YOUR GOAL: Copy the listing below, starting at its first line and stopping after the line containing "(x=175, y=12)", with the requests included and 39 added to each coordinate in the answers. Leave the pictures out.

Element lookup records

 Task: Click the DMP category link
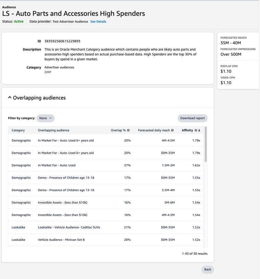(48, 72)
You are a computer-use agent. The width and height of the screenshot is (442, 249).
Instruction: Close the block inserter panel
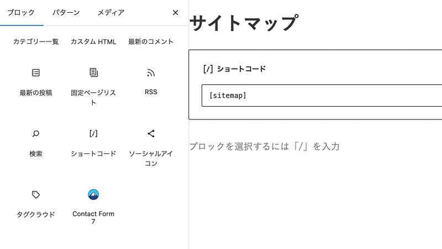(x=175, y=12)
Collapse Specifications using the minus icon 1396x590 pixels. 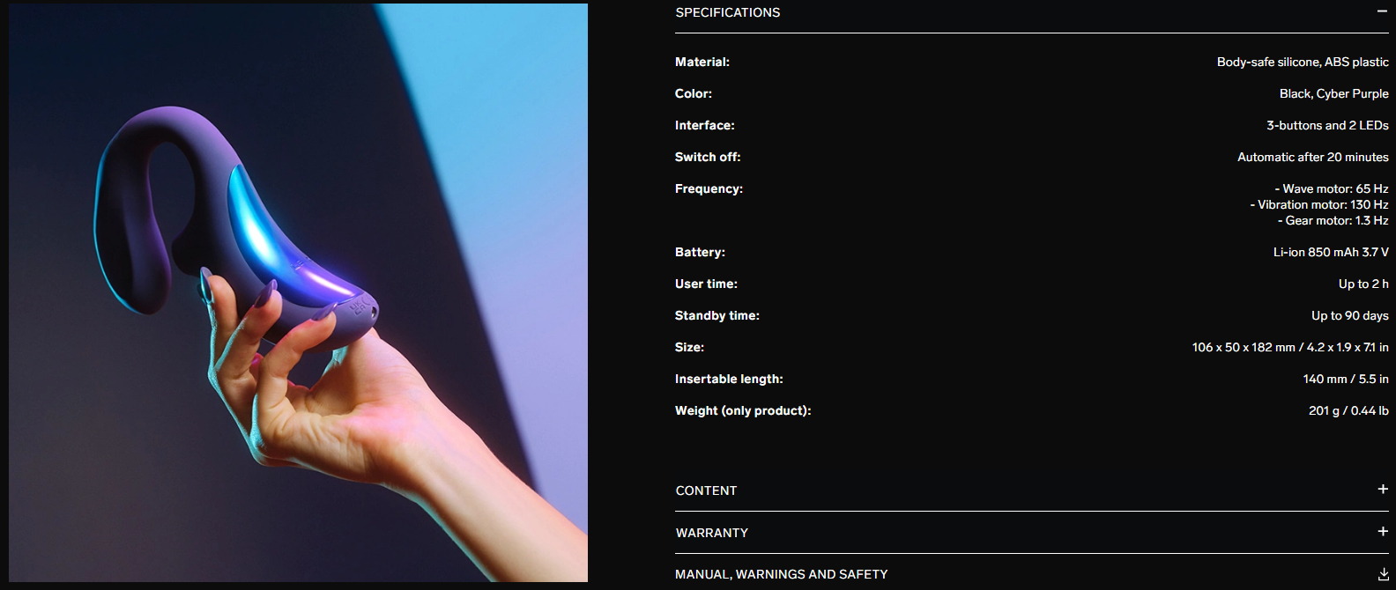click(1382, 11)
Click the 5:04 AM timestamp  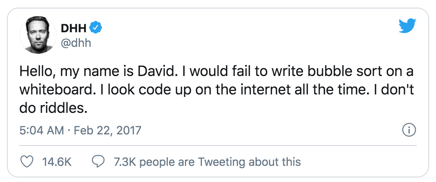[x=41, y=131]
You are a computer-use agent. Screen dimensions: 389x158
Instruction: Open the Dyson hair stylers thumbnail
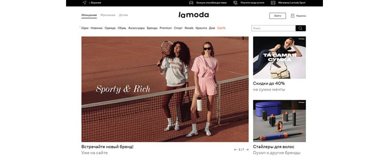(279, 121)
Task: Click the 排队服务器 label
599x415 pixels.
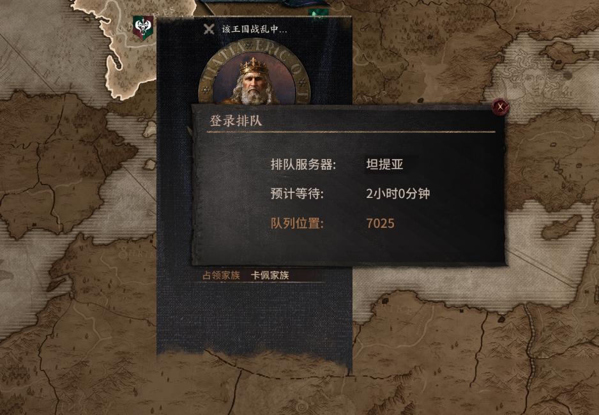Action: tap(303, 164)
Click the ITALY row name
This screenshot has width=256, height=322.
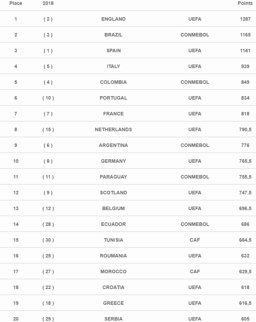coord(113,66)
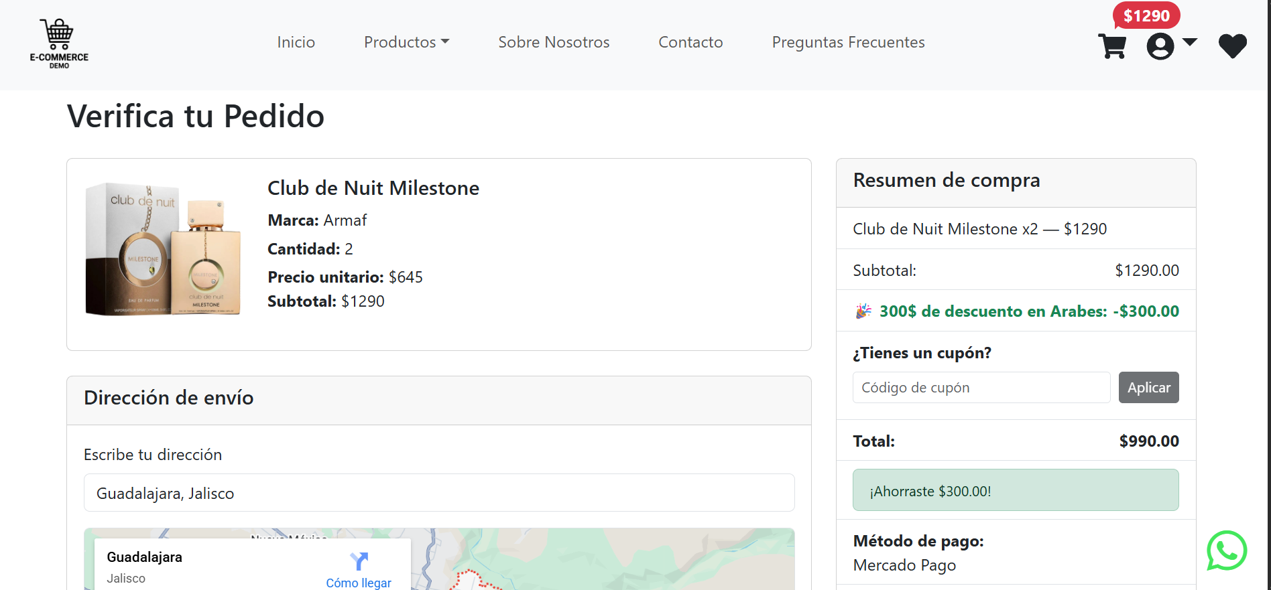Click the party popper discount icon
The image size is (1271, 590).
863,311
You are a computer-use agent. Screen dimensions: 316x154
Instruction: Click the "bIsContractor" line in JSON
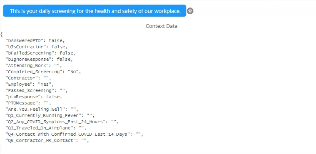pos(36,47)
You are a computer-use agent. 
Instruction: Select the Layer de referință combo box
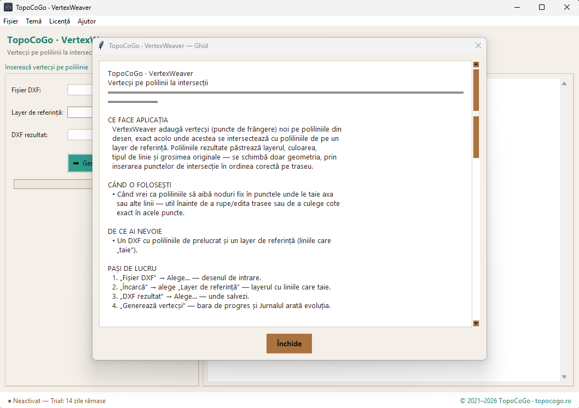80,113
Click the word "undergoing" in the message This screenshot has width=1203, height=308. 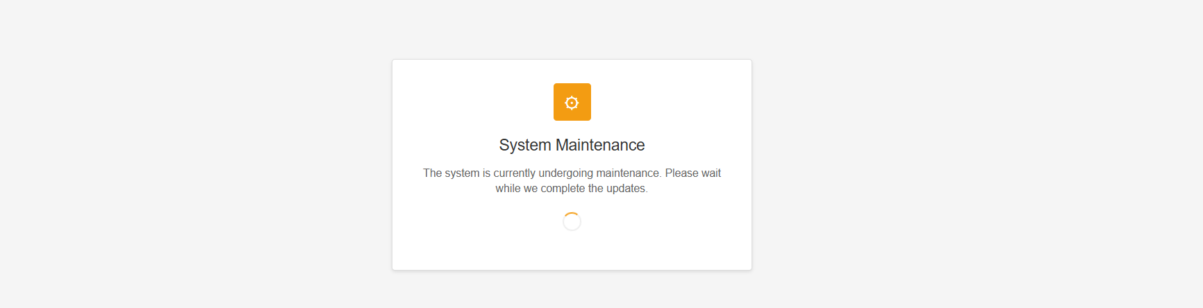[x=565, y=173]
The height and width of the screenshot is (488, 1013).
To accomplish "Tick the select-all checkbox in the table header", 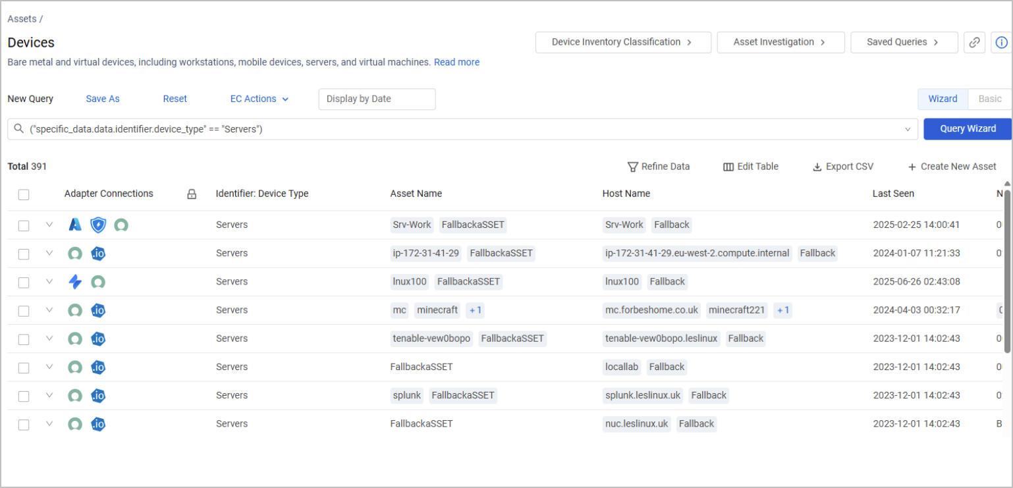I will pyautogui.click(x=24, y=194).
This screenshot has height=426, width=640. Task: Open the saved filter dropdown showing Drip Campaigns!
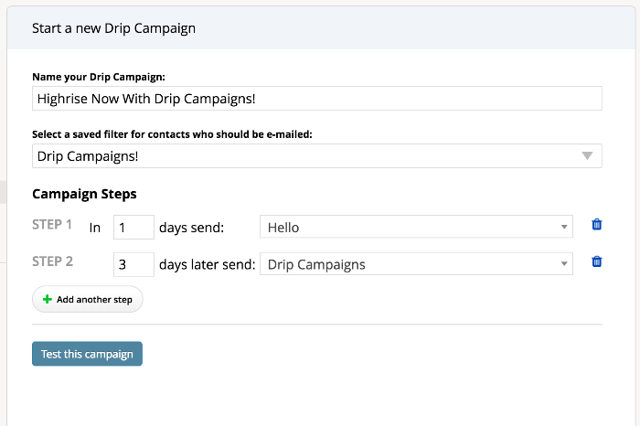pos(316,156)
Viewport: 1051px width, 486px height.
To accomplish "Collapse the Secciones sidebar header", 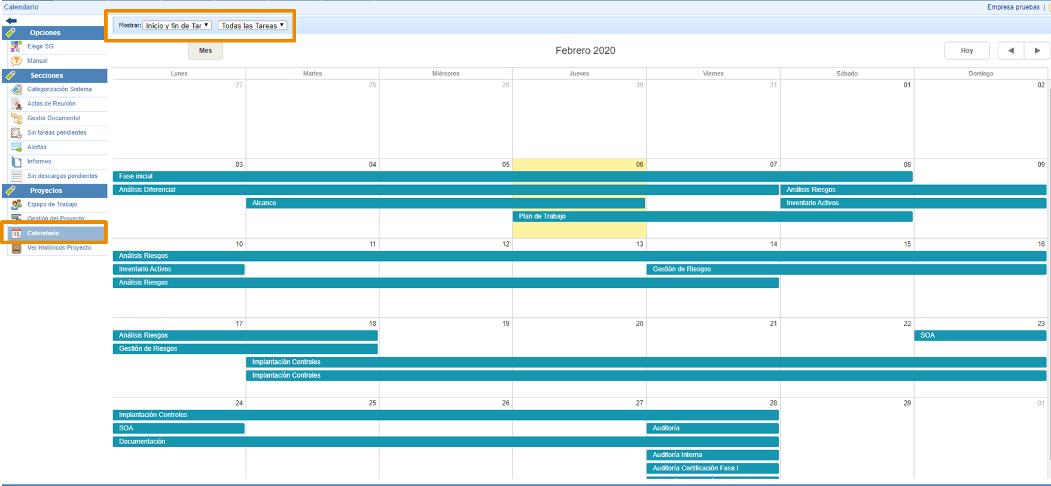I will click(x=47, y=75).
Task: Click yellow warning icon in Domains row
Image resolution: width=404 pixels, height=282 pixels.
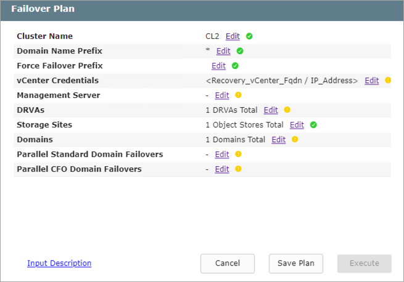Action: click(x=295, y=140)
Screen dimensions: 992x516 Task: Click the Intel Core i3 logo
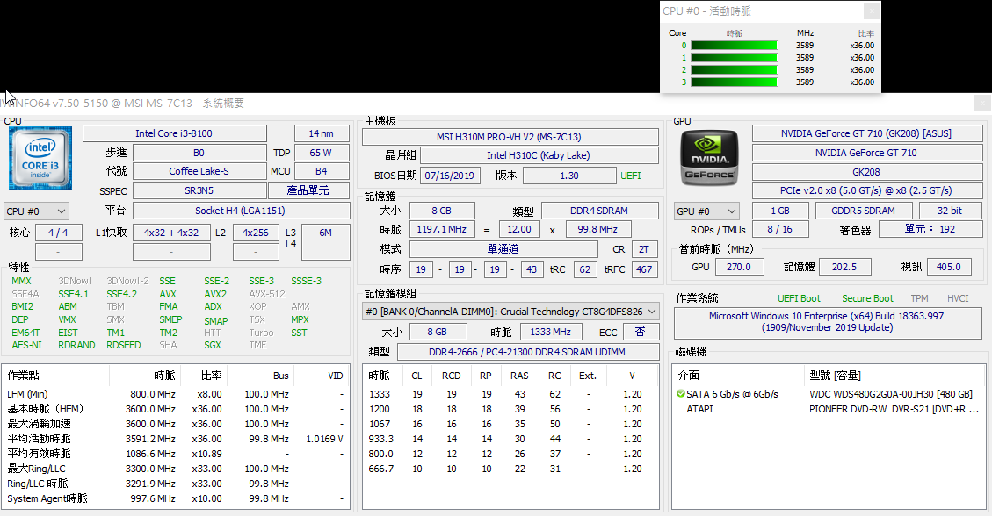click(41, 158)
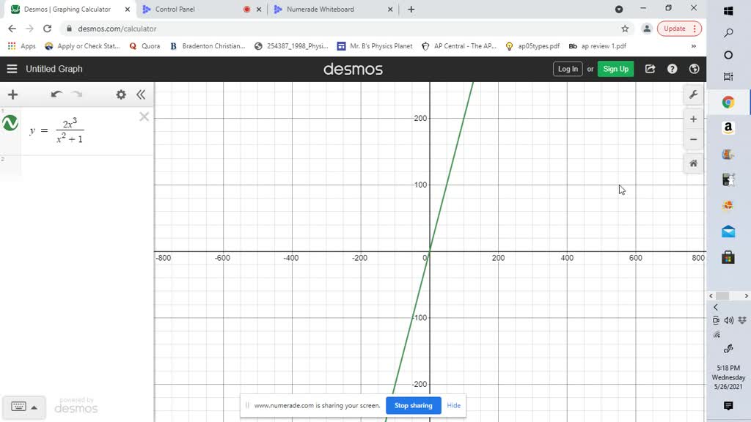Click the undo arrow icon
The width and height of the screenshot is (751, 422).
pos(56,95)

THE ANSWER:
 Task: Click the DMP category link
(87, 111)
You are a computer-use agent. The width and height of the screenshot is (442, 249).
Instruction: Close the block inserter panel
(x=214, y=51)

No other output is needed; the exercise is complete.